Stored items
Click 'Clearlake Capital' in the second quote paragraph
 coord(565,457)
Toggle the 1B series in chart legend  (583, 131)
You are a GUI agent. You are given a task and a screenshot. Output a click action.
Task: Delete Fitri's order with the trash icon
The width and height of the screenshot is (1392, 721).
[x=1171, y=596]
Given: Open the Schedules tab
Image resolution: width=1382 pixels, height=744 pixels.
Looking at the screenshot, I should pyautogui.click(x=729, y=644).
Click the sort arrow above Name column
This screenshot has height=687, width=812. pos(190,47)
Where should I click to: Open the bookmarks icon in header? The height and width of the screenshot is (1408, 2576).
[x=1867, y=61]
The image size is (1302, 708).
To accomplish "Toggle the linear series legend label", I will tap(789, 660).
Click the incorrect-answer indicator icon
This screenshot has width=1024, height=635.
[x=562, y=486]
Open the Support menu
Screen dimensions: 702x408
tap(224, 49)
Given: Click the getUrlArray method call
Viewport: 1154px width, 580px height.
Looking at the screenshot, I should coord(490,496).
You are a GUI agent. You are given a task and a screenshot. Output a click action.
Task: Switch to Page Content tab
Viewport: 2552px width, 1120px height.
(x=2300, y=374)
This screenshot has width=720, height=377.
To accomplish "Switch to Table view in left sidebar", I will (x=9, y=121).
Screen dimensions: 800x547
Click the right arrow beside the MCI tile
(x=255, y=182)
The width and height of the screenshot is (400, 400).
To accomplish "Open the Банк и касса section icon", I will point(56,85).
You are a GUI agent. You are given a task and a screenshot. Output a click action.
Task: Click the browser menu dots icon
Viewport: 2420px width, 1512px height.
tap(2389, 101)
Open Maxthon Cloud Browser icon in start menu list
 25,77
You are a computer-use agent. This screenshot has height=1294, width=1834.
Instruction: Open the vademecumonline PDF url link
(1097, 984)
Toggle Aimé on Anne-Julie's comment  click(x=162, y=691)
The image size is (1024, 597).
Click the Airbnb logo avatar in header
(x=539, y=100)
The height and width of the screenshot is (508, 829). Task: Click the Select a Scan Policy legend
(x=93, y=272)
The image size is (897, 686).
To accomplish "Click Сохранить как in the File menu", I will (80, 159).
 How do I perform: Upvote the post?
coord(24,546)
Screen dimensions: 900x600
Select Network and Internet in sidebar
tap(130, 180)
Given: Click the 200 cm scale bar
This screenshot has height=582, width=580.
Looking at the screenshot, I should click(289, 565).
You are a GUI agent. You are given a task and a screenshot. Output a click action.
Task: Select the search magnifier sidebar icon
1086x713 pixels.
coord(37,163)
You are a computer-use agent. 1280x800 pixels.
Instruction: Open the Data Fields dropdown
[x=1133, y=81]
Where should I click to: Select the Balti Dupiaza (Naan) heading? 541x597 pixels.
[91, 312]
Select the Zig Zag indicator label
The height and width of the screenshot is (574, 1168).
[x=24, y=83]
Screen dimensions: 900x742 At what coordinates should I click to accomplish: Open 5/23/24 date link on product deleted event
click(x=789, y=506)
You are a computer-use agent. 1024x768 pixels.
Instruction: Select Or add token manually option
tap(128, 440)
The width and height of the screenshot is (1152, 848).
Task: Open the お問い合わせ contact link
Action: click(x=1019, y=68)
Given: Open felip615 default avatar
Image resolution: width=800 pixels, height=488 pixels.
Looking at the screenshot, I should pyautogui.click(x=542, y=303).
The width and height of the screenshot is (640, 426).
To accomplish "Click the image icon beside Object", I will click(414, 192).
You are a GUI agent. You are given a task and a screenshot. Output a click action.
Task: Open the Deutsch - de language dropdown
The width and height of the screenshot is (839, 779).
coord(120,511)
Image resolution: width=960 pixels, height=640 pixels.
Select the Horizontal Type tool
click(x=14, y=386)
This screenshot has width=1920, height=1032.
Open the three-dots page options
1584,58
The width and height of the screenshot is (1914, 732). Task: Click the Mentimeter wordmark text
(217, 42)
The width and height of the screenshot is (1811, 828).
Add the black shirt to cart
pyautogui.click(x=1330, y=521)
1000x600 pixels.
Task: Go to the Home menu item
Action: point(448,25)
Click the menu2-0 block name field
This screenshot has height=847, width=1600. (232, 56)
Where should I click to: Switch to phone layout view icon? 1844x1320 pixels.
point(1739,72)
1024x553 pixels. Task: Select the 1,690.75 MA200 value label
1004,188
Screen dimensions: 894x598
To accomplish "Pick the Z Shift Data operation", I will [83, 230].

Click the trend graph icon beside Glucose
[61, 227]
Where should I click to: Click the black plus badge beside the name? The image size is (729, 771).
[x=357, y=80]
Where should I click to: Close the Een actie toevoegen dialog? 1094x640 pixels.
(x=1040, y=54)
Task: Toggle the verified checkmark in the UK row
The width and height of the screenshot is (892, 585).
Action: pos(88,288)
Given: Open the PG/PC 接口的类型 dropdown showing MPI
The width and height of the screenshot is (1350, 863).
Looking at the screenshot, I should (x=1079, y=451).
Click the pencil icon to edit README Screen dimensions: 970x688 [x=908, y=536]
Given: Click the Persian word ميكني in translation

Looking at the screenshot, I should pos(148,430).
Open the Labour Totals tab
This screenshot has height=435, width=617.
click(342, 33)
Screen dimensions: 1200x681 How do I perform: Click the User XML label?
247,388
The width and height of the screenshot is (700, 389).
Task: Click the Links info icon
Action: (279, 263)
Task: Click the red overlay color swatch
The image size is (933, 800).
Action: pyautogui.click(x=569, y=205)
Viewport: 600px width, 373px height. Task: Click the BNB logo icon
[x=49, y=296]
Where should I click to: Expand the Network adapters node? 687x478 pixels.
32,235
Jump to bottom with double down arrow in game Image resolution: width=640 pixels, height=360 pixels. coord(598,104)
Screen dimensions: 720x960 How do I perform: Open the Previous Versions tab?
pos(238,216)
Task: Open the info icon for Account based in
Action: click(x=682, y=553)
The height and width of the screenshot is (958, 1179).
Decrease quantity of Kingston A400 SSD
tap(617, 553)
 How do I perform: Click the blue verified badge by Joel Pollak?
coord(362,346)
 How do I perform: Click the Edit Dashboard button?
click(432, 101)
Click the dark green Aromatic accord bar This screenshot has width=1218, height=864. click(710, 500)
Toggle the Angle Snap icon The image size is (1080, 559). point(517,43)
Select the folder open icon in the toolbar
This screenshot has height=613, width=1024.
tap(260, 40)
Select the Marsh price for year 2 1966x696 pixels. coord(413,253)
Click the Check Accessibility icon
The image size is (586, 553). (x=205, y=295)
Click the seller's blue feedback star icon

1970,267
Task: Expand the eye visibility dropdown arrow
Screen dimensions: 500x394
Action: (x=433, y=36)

What needs to be done => With every line kept whole, write out the records again exactly.

Exercise answer =>
Click 'Clearlake Capital' in the second quote paragraph
 coord(565,457)
Toggle the 1B series in chart legend  (583, 131)
You are a GUI agent. You are given a task and a screenshot. Output a click action.
Task: Delete Fitri's order with the trash icon
The width and height of the screenshot is (1392, 721).
[x=1171, y=596]
Given: Open the Schedules tab
Image resolution: width=1382 pixels, height=744 pixels.
Looking at the screenshot, I should pyautogui.click(x=729, y=644).
Click the sort arrow above Name column
This screenshot has height=687, width=812. pos(190,47)
Where should I click to: Open the bookmarks icon in header? The height and width of the screenshot is (1408, 2576).
[x=1867, y=61]
The image size is (1302, 708).
To accomplish "Toggle the linear series legend label", I will tap(789, 660).
Click the incorrect-answer indicator icon
This screenshot has width=1024, height=635.
[x=562, y=486]
Open the Support menu
Screen dimensions: 702x408
tap(224, 49)
Given: Click the getUrlArray method call
Viewport: 1154px width, 580px height.
Looking at the screenshot, I should coord(490,496).
You are a GUI agent. You are given a task and a screenshot. Output a click action.
Task: Switch to Page Content tab
Viewport: 2552px width, 1120px height.
(x=2300, y=374)
This screenshot has width=720, height=377.
To accomplish "Switch to Table view in left sidebar", I will (x=9, y=121).
Screen dimensions: 800x547
Click the right arrow beside the MCI tile
(x=255, y=182)
The width and height of the screenshot is (400, 400).
To accomplish "Open the Банк и касса section icon", I will point(56,85).
You are a GUI agent. You are given a task and a screenshot. Output a click action.
Task: Click the browser menu dots icon
Viewport: 2420px width, 1512px height.
tap(2389, 101)
Open Maxthon Cloud Browser icon in start menu list
 25,77
You are a computer-use agent. This screenshot has height=1294, width=1834.
Instruction: Open the vademecumonline PDF url link
(1097, 984)
Toggle Aimé on Anne-Julie's comment  click(x=162, y=691)
The image size is (1024, 597).
Click the Airbnb logo avatar in header
(x=539, y=100)
The height and width of the screenshot is (508, 829). Task: Click the Select a Scan Policy legend
(x=93, y=272)
The image size is (897, 686).
To accomplish "Click Сохранить как in the File menu", I will (80, 159).
 How do I perform: Upvote the post?
coord(24,546)
Screen dimensions: 900x600
Select Network and Internet in sidebar
tap(130, 180)
Given: Click the 200 cm scale bar
This screenshot has height=582, width=580.
Looking at the screenshot, I should click(289, 565).
You are a GUI agent. You are given a task and a screenshot. Output a click action.
Task: Select the search magnifier sidebar icon
1086x713 pixels.
coord(37,163)
You are a computer-use agent. 1280x800 pixels.
Instruction: Open the Data Fields dropdown
[x=1133, y=81]
Where should I click to: Select the Balti Dupiaza (Naan) heading? 541x597 pixels.
[91, 312]
Select the Zig Zag indicator label
The height and width of the screenshot is (574, 1168).
[x=24, y=83]
Screen dimensions: 900x742 At what coordinates should I click to accomplish: Open 5/23/24 date link on product deleted event
click(x=789, y=506)
You are a computer-use agent. 1024x768 pixels.
Instruction: Select Or add token manually option
tap(128, 440)
The width and height of the screenshot is (1152, 848).
Task: Open the お問い合わせ contact link
Action: click(x=1019, y=68)
Given: Open felip615 default avatar
Image resolution: width=800 pixels, height=488 pixels.
Looking at the screenshot, I should pyautogui.click(x=542, y=303).
The width and height of the screenshot is (640, 426).
To accomplish "Click the image icon beside Object", I will click(414, 192).
You are a GUI agent. You are given a task and a screenshot. Output a click action.
Task: Open the Deutsch - de language dropdown
The width and height of the screenshot is (839, 779).
coord(120,511)
Image resolution: width=960 pixels, height=640 pixels.
Select the Horizontal Type tool
click(x=14, y=386)
This screenshot has width=1920, height=1032.
Open the three-dots page options
1584,58
The width and height of the screenshot is (1914, 732). Task: Click the Mentimeter wordmark text
(217, 42)
The width and height of the screenshot is (1811, 828).
Add the black shirt to cart
pyautogui.click(x=1330, y=521)
1000x600 pixels.
Task: Go to the Home menu item
Action: point(448,25)
Click the menu2-0 block name field
This screenshot has height=847, width=1600. (232, 56)
Where should I click to: Switch to phone layout view icon? 1844x1320 pixels.
point(1739,72)
1024x553 pixels. Task: Select the 1,690.75 MA200 value label
1004,188
Screen dimensions: 894x598
To accomplish "Pick the Z Shift Data operation", I will [83, 230].

Click the trend graph icon beside Glucose
[61, 227]
Where should I click to: Click the black plus badge beside the name? The image size is (729, 771).
[x=357, y=80]
Where should I click to: Close the Een actie toevoegen dialog? 1094x640 pixels.
(x=1040, y=54)
Task: Toggle the verified checkmark in the UK row
The width and height of the screenshot is (892, 585).
Action: pos(88,288)
Given: Open the PG/PC 接口的类型 dropdown showing MPI
The width and height of the screenshot is (1350, 863).
Looking at the screenshot, I should (x=1079, y=451).
Click the pencil icon to edit README Screen dimensions: 970x688 [x=908, y=536]
Given: Click the Persian word ميكني in translation

Looking at the screenshot, I should pos(148,430).
Open the Labour Totals tab
This screenshot has height=435, width=617.
click(342, 33)
Screen dimensions: 1200x681 How do I perform: Click the User XML label?
247,388
The width and height of the screenshot is (700, 389).
Task: Click the Links info icon
Action: (279, 263)
Task: Click the red overlay color swatch
The image size is (933, 800).
Action: pyautogui.click(x=569, y=205)
Viewport: 600px width, 373px height. Task: Click the BNB logo icon
[x=49, y=296]
Where should I click to: Expand the Network adapters node? 687x478 pixels.
32,235
Jump to bottom with double down arrow in game Image resolution: width=640 pixels, height=360 pixels. coord(598,104)
Screen dimensions: 720x960 How do I perform: Open the Previous Versions tab?
pos(238,216)
Task: Open the info icon for Account based in
Action: click(x=682, y=553)
The height and width of the screenshot is (958, 1179).
Decrease quantity of Kingston A400 SSD
tap(617, 553)
 How do I perform: Click the blue verified badge by Joel Pollak?
coord(362,346)
 How do I perform: Click the Edit Dashboard button?
click(432, 101)
Click the dark green Aromatic accord bar This screenshot has width=1218, height=864. click(710, 500)
Toggle the Angle Snap icon The image size is (1080, 559). point(517,43)
Select the folder open icon in the toolbar
This screenshot has height=613, width=1024.
tap(260, 40)
Select the Marsh price for year 2 1966x696 pixels. coord(413,253)
Click the Check Accessibility icon
The image size is (586, 553). (x=205, y=295)
Click the seller's blue feedback star icon

1970,267
Task: Expand the eye visibility dropdown arrow
Screen dimensions: 500x394
Action: (x=433, y=36)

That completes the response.